**Exercise details:** Would you please restate every record exactly as written?

** Data shown follows **

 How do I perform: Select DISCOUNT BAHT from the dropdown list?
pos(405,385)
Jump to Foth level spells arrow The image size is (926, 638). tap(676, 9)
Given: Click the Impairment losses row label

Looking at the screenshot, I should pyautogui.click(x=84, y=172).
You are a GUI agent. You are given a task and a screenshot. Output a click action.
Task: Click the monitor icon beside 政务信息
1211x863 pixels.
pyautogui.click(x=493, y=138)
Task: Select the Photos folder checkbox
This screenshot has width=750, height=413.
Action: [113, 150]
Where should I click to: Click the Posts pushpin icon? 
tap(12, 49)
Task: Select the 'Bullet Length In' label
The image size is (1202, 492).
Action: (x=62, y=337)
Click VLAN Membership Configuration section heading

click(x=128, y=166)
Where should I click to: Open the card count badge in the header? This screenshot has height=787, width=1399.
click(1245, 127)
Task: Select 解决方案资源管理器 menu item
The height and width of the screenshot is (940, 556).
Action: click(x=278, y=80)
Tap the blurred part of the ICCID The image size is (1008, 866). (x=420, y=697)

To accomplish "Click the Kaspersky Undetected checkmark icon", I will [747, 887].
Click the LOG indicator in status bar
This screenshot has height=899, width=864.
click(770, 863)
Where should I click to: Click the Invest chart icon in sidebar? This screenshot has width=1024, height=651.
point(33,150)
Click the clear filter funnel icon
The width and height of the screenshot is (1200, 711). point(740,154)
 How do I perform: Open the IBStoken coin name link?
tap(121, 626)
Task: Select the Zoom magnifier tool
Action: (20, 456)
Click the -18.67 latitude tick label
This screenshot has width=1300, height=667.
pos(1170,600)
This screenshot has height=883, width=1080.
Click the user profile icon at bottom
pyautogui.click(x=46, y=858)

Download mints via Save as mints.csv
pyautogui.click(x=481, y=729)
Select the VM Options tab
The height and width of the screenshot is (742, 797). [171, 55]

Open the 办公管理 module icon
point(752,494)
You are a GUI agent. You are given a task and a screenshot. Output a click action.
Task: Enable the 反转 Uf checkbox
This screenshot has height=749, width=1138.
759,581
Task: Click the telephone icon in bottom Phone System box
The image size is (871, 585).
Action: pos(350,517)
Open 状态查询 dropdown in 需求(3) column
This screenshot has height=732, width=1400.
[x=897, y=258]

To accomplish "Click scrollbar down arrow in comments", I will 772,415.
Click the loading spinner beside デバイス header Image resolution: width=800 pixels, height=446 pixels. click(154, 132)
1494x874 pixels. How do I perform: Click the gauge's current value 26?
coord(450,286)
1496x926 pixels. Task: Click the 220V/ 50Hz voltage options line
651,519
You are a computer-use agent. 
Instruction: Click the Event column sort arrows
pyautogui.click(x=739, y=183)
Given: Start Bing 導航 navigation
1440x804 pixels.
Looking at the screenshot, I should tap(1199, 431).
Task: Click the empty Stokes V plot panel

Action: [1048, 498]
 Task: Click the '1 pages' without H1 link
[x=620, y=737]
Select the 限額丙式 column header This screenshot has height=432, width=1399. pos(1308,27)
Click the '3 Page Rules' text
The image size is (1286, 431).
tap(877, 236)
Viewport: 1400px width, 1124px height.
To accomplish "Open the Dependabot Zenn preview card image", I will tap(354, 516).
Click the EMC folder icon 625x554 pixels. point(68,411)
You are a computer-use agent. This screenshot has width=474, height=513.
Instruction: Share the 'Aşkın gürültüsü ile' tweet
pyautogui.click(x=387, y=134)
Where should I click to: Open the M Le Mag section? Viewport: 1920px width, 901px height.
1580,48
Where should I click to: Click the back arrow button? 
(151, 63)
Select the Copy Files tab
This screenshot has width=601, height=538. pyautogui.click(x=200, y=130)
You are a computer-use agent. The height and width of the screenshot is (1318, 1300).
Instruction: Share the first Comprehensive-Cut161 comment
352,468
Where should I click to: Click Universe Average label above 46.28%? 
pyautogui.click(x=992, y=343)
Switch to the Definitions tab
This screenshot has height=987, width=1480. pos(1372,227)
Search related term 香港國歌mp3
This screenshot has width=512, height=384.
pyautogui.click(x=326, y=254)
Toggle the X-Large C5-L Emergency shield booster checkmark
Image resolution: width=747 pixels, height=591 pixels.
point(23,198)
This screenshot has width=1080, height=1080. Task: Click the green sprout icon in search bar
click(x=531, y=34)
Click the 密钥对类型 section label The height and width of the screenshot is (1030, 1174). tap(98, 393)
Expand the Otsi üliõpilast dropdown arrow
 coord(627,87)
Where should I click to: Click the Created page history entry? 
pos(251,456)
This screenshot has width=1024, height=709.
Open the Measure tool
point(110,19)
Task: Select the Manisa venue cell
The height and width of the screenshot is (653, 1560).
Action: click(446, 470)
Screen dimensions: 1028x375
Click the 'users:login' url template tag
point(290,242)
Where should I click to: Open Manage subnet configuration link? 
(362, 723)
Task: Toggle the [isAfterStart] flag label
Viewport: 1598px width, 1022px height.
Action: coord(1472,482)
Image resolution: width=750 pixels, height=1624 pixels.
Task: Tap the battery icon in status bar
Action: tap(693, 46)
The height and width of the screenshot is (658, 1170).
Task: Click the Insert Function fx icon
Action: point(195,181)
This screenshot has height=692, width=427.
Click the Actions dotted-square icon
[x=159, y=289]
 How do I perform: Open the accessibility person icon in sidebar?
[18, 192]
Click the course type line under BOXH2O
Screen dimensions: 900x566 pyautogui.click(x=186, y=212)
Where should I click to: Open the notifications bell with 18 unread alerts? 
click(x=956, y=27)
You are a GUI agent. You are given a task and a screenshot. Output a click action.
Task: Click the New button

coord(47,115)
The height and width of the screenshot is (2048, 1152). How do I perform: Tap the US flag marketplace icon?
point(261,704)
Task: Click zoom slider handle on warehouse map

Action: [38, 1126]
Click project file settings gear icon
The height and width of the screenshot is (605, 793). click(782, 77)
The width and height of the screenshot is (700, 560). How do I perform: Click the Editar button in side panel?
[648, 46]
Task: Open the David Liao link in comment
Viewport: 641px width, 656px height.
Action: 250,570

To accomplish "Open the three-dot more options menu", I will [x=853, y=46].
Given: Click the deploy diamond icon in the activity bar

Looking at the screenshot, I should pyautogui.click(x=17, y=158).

** End of Data shown **

**Task output:**
 How do I perform: Select DISCOUNT BAHT from the dropdown list?
pos(405,385)
Jump to Foth level spells arrow The image size is (926, 638). tap(676, 9)
Given: Click the Impairment losses row label

Looking at the screenshot, I should pyautogui.click(x=84, y=172).
You are a GUI agent. You are given a task and a screenshot. Output a click action.
Task: Click the monitor icon beside 政务信息
1211x863 pixels.
pyautogui.click(x=493, y=138)
Task: Select the Photos folder checkbox
This screenshot has width=750, height=413.
Action: [113, 150]
Where should I click to: Click the Posts pushpin icon? 
tap(12, 49)
Task: Select the 'Bullet Length In' label
The image size is (1202, 492).
Action: (x=62, y=337)
Click VLAN Membership Configuration section heading

click(x=128, y=166)
Where should I click to: Open the card count badge in the header? This screenshot has height=787, width=1399.
click(1245, 127)
Task: Select 解决方案资源管理器 menu item
The height and width of the screenshot is (940, 556).
Action: click(x=278, y=80)
Tap the blurred part of the ICCID The image size is (1008, 866). (x=420, y=697)

To accomplish "Click the Kaspersky Undetected checkmark icon", I will [747, 887].
Click the LOG indicator in status bar
This screenshot has height=899, width=864.
click(770, 863)
Where should I click to: Click the Invest chart icon in sidebar? This screenshot has width=1024, height=651.
point(33,150)
Click the clear filter funnel icon
The width and height of the screenshot is (1200, 711). point(740,154)
 How do I perform: Open the IBStoken coin name link?
tap(121, 626)
Task: Select the Zoom magnifier tool
Action: (20, 456)
Click the -18.67 latitude tick label
This screenshot has width=1300, height=667.
pos(1170,600)
This screenshot has height=883, width=1080.
Click the user profile icon at bottom
pyautogui.click(x=46, y=858)

Download mints via Save as mints.csv
pyautogui.click(x=481, y=729)
Select the VM Options tab
The height and width of the screenshot is (742, 797). [171, 55]

Open the 办公管理 module icon
point(752,494)
You are a GUI agent. You are given a task and a screenshot. Output a click action.
Task: Enable the 反转 Uf checkbox
This screenshot has height=749, width=1138.
759,581
Task: Click the telephone icon in bottom Phone System box
The image size is (871, 585).
Action: pos(350,517)
Open 状态查询 dropdown in 需求(3) column
This screenshot has height=732, width=1400.
[x=897, y=258]

To accomplish "Click scrollbar down arrow in comments", I will 772,415.
Click the loading spinner beside デバイス header Image resolution: width=800 pixels, height=446 pixels. click(154, 132)
1494x874 pixels. How do I perform: Click the gauge's current value 26?
coord(450,286)
1496x926 pixels. Task: Click the 220V/ 50Hz voltage options line
651,519
You are a computer-use agent. 
Instruction: Click the Event column sort arrows
pyautogui.click(x=739, y=183)
Given: Start Bing 導航 navigation
1440x804 pixels.
Looking at the screenshot, I should tap(1199, 431).
Task: Click the empty Stokes V plot panel

Action: [1048, 498]
 Task: Click the '1 pages' without H1 link
[x=620, y=737]
Select the 限額丙式 column header This screenshot has height=432, width=1399. pos(1308,27)
Click the '3 Page Rules' text
The image size is (1286, 431).
tap(877, 236)
Viewport: 1400px width, 1124px height.
To accomplish "Open the Dependabot Zenn preview card image", I will tap(354, 516).
Click the EMC folder icon 625x554 pixels. point(68,411)
You are a computer-use agent. This screenshot has width=474, height=513.
Instruction: Share the 'Aşkın gürültüsü ile' tweet
pyautogui.click(x=387, y=134)
Where should I click to: Open the M Le Mag section? Viewport: 1920px width, 901px height.
1580,48
Where should I click to: Click the back arrow button? 
(151, 63)
Select the Copy Files tab
This screenshot has width=601, height=538. pyautogui.click(x=200, y=130)
You are a computer-use agent. The height and width of the screenshot is (1318, 1300).
Instruction: Share the first Comprehensive-Cut161 comment
352,468
Where should I click to: Click Universe Average label above 46.28%? 
pyautogui.click(x=992, y=343)
Switch to the Definitions tab
This screenshot has height=987, width=1480. pos(1372,227)
Search related term 香港國歌mp3
This screenshot has width=512, height=384.
pyautogui.click(x=326, y=254)
Toggle the X-Large C5-L Emergency shield booster checkmark
Image resolution: width=747 pixels, height=591 pixels.
point(23,198)
This screenshot has width=1080, height=1080. Task: Click the green sprout icon in search bar
click(x=531, y=34)
Click the 密钥对类型 section label The height and width of the screenshot is (1030, 1174). tap(98, 393)
Expand the Otsi üliõpilast dropdown arrow
 coord(627,87)
Where should I click to: Click the Created page history entry? 
pos(251,456)
This screenshot has width=1024, height=709.
Open the Measure tool
point(110,19)
Task: Select the Manisa venue cell
The height and width of the screenshot is (653, 1560).
Action: click(446, 470)
Screen dimensions: 1028x375
Click the 'users:login' url template tag
point(290,242)
Where should I click to: Open Manage subnet configuration link? 
(362, 723)
Task: Toggle the [isAfterStart] flag label
Viewport: 1598px width, 1022px height.
Action: coord(1472,482)
Image resolution: width=750 pixels, height=1624 pixels.
Task: Tap the battery icon in status bar
Action: tap(693, 46)
The height and width of the screenshot is (658, 1170).
Task: Click the Insert Function fx icon
Action: point(195,181)
This screenshot has height=692, width=427.
Click the Actions dotted-square icon
[x=159, y=289]
 How do I perform: Open the accessibility person icon in sidebar?
[18, 192]
Click the course type line under BOXH2O
Screen dimensions: 900x566 pyautogui.click(x=186, y=212)
Where should I click to: Open the notifications bell with 18 unread alerts? 
click(x=956, y=27)
You are a GUI agent. You are given a task and a screenshot. Output a click action.
Task: Click the New button

coord(47,115)
The height and width of the screenshot is (2048, 1152). How do I perform: Tap the US flag marketplace icon?
point(261,704)
Task: Click zoom slider handle on warehouse map

Action: [38, 1126]
Click project file settings gear icon
The height and width of the screenshot is (605, 793). click(782, 77)
The width and height of the screenshot is (700, 560). How do I perform: Click the Editar button in side panel?
[648, 46]
Task: Open the David Liao link in comment
Viewport: 641px width, 656px height.
Action: 250,570

To accomplish "Open the three-dot more options menu", I will [x=853, y=46].
Given: Click the deploy diamond icon in the activity bar

Looking at the screenshot, I should pyautogui.click(x=17, y=158).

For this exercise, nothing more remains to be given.